Data to examine: Begin

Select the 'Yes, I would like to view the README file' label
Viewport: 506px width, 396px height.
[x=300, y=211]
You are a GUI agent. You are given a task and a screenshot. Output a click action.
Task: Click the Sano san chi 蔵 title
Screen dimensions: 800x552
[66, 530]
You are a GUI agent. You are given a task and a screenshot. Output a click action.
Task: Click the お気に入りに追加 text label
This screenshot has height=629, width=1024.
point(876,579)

Data to examine: End
Data to examine: Begin

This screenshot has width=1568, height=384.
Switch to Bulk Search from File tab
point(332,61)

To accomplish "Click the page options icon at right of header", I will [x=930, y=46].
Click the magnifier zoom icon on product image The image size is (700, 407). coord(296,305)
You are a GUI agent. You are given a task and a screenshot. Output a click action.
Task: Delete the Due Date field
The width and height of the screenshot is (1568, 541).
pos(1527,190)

Data to examine: End
Data to examine: Begin

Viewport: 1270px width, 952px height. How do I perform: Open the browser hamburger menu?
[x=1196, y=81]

Data to examine: End

=== Exercise brief ===
Examine the listing and count its lines containing the word "label". State the count alone.

=== Answer ===
2